Ryan Butler · Answer 4 · Wed Jul 10 2019 05:50:13 GMT+0800 (China Standard Time)

Was this fixed on the latest release without having to use the workaround posted?

zyser · Answer 5 · Thu Mar 19 2020 15:20:52 GMT+0800 (China Standard Time)

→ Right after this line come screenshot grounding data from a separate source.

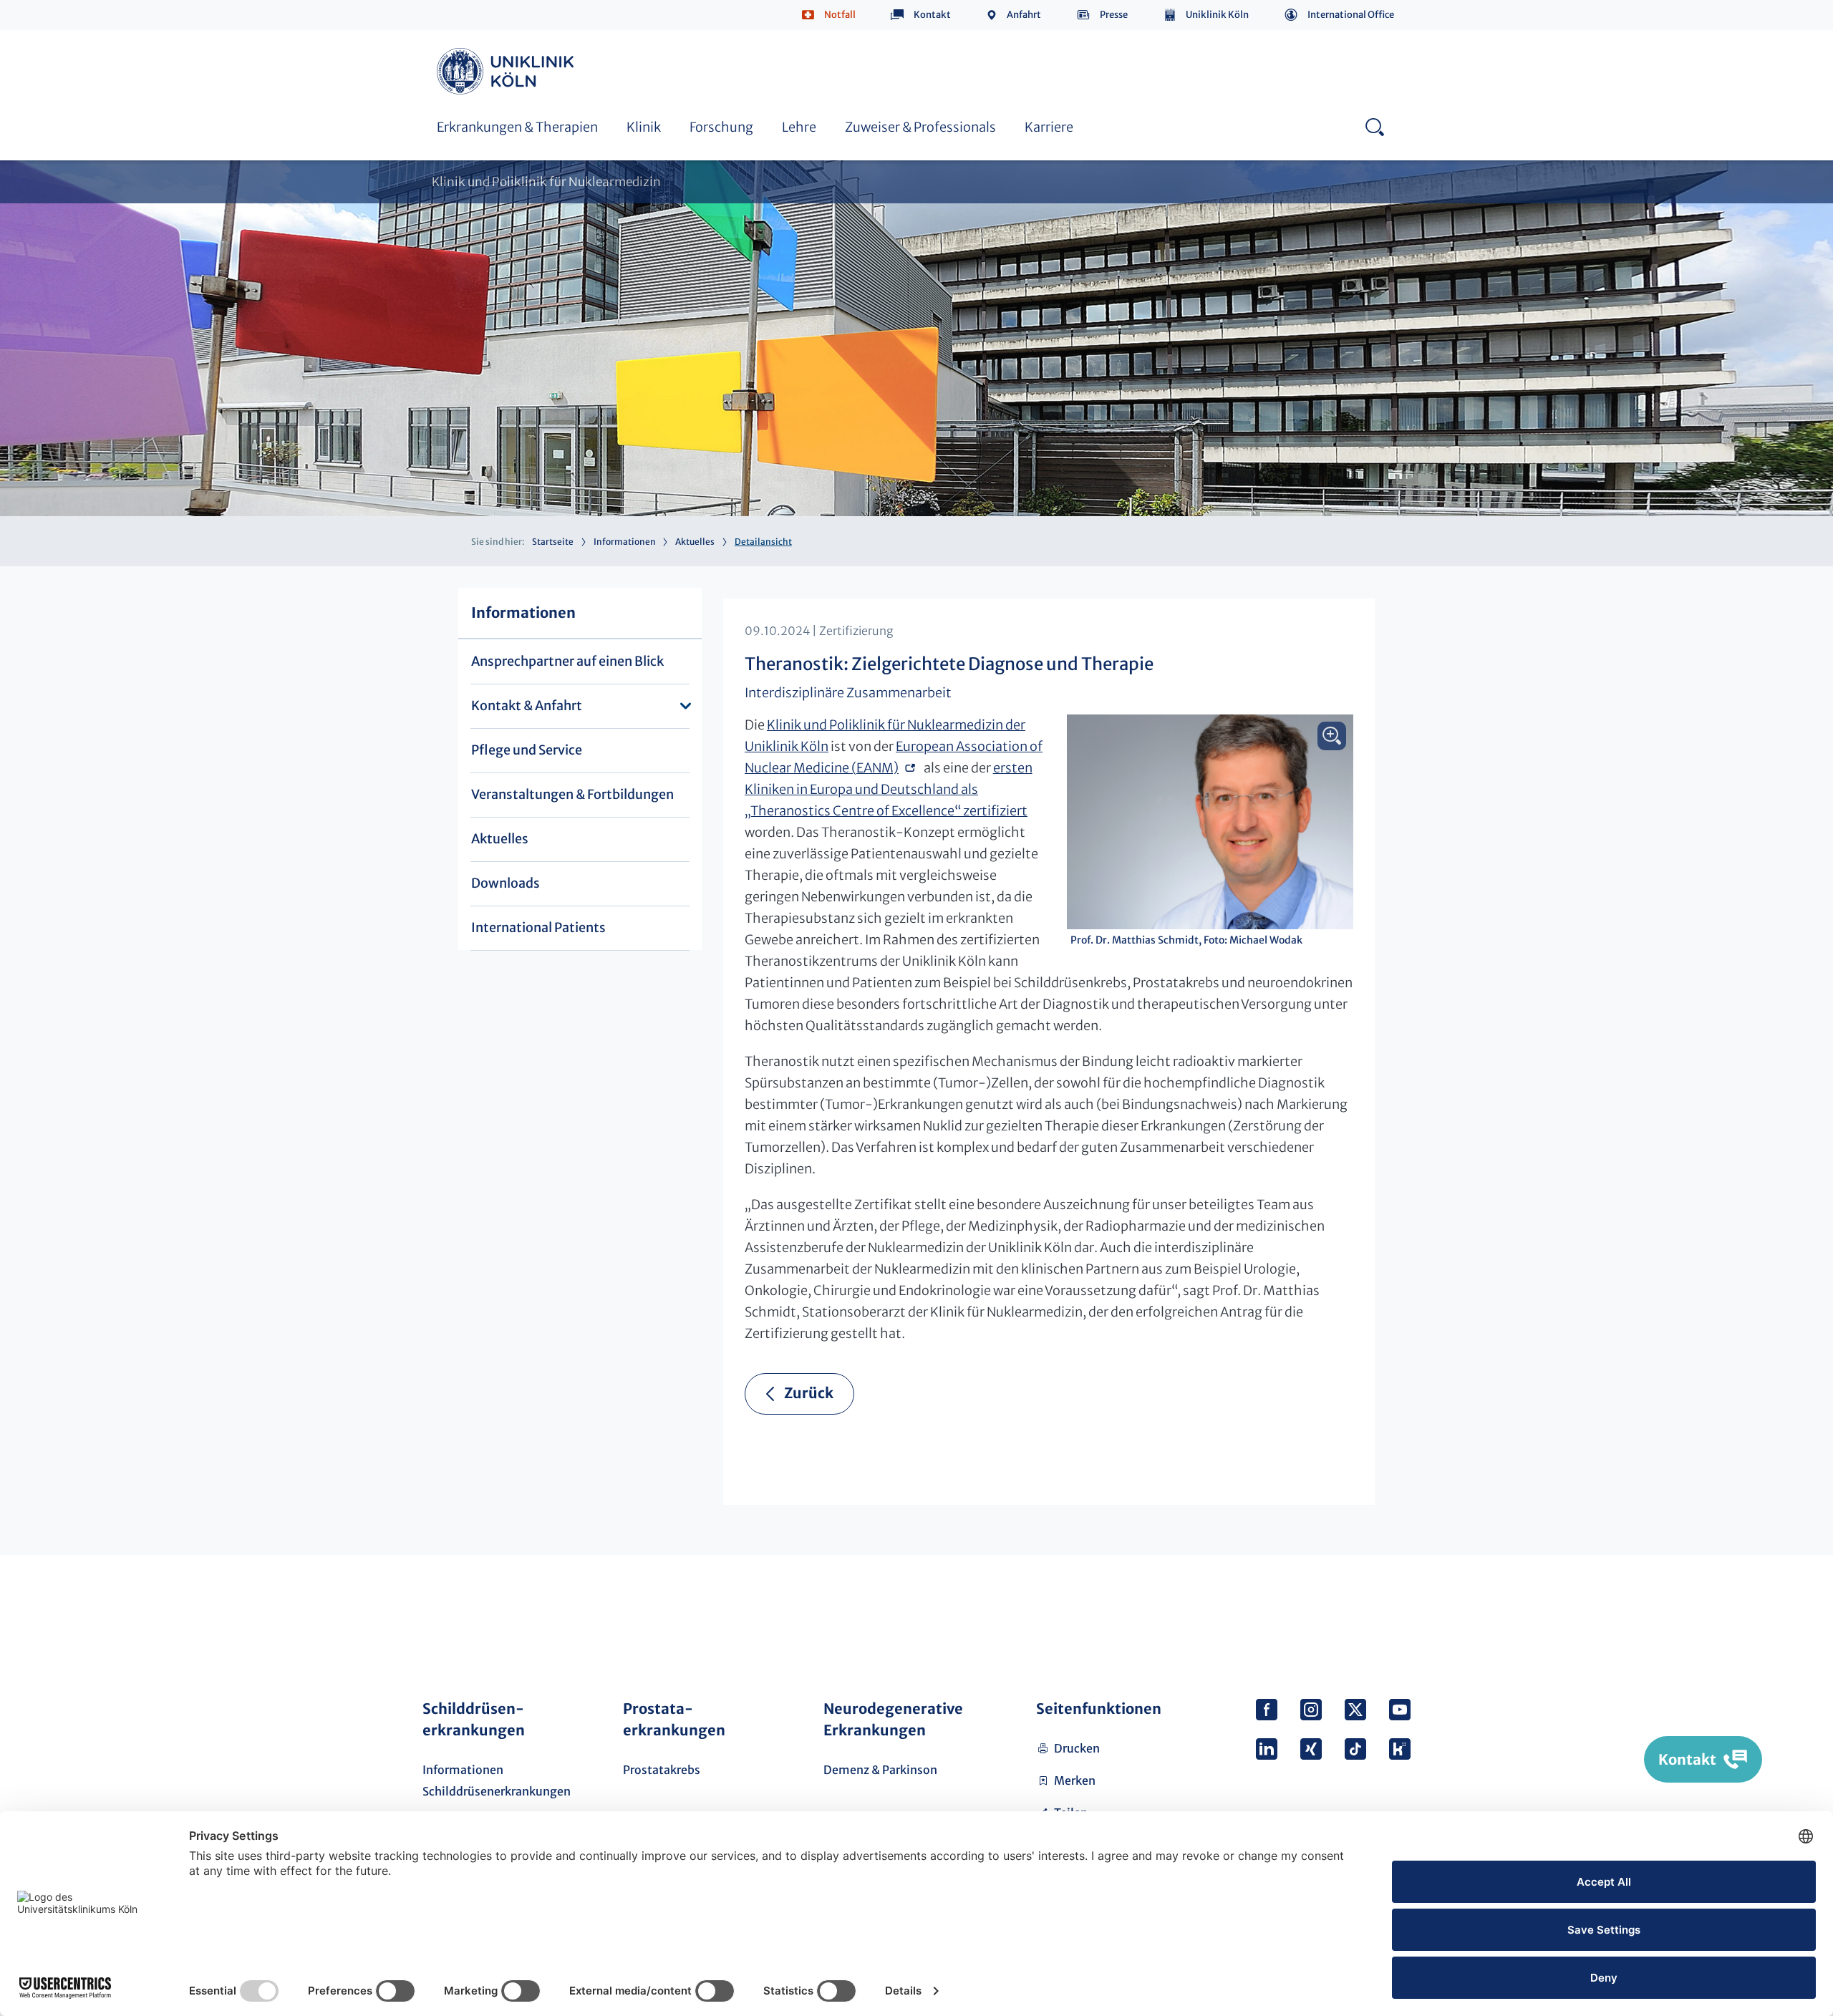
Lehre (799, 127)
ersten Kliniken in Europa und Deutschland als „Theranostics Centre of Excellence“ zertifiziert (888, 789)
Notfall (840, 15)
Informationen (625, 541)
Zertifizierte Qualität (1131, 33)
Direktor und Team (487, 33)
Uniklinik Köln (1217, 15)
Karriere (1049, 127)
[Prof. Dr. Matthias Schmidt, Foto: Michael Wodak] (1210, 822)
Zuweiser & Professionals (920, 127)
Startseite (553, 541)
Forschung (721, 127)
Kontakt (932, 15)
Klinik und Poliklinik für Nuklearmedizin (546, 182)
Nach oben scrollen (1394, 1614)
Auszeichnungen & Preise (825, 33)
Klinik (644, 127)
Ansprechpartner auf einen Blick (567, 661)
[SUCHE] (1374, 126)
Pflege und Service (526, 750)
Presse (1114, 15)
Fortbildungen (475, 33)
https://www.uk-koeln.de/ (508, 71)
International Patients (538, 927)
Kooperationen (797, 49)
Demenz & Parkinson (880, 1770)
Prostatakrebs (661, 1770)
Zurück (808, 1393)
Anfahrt (1024, 15)
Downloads (505, 883)
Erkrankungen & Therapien (517, 127)
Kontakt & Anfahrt (526, 705)
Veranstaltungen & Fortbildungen (572, 794)
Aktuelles (695, 541)
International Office (1350, 15)
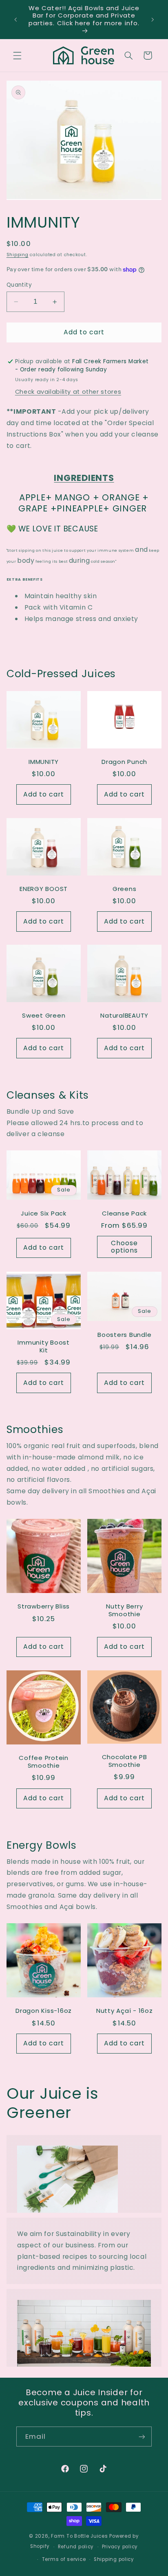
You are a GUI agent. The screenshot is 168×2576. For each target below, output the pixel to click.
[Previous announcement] (15, 20)
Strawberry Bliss (44, 1607)
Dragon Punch (124, 762)
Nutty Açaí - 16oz (124, 2011)
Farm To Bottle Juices (79, 2536)
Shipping (18, 255)
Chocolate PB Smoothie (124, 1761)
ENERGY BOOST (44, 889)
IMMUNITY (44, 762)
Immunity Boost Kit (44, 1346)
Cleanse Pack (124, 1214)
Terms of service (64, 2559)
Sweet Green (43, 1016)
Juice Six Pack (43, 1214)
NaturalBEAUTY (124, 1016)
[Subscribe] (142, 2437)
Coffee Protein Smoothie (44, 1762)
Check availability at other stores (68, 392)
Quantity (19, 285)
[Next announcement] (152, 20)
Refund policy (76, 2546)
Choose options (124, 1246)
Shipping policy (114, 2559)
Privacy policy (120, 2546)
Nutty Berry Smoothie (124, 1610)
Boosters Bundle (124, 1334)
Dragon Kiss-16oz (43, 2011)
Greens (125, 889)
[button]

I tried eric-zhenhai test code on Pytorch==1.4.0 on Ubuntu with 3 GPUs and this is the output I get

d_loss: --> tensor(0.0124, device='cuda:0', grad_fn=)
-------->>>
module.fc1.weight
tensor([[-0.2214, 0.1978, 0.0139, -0.4091, 0.0889, -0.1214, 0.1038, -0.0677],
[-0.1105, 0.0551, -0.0888, -0.5148, 0.1117, -0.2265, 0.1703, 0.0035],
[-0.1095, 0.1248, -0.0389, -0.3650, 0.1202, -0.1276, 0.1087, -0.0117],
[-0.2190, 0.0884, -0.0526, -0.4507, 0.0877, -0.1610, 0.1633, -0.0042]],
device='cuda:0')
d2_loss: --> tensor(0.0059, device='cuda:0', grad_fn=)
-------->>>
fc1.weight
tensor([[-0.0805, 0.1024, -0.0697, -0.4574, 0.0926, -0.1737, 0.1632, 0.0266],
[-0.0958, 0.0485, -0.0765, -0.4616, 0.0922, -0.1867, 0.1695, 0.0476],
[-0.0902, 0.0968, -0.0758, -0.4487, 0.0894, -0.1734, 0.1564, 0.0272],
[-0.0398, 0.0116, -0.1327, -0.4039, 0.0551, -0.2004, 0.1249, 0.1074]],
device='cuda:0')

Does that mean we can now safely avoid the workaround provided by r9y9/wavenet_vocoder

Tom Ilett · Answer 6 · Fri Apr 23 2021 18:07:03 GMT+0800 (China Standard Time)

I'm seeing the same problem as this (version 1.8.1). It seems that parameters and buffers are not "gathered" in the dataparallel forward like the outputs are and when I try to access them like net.mymodule.mybuffer I only see the buffer values on the cuda:0 device. In my case with 2 gpus that is only half the values.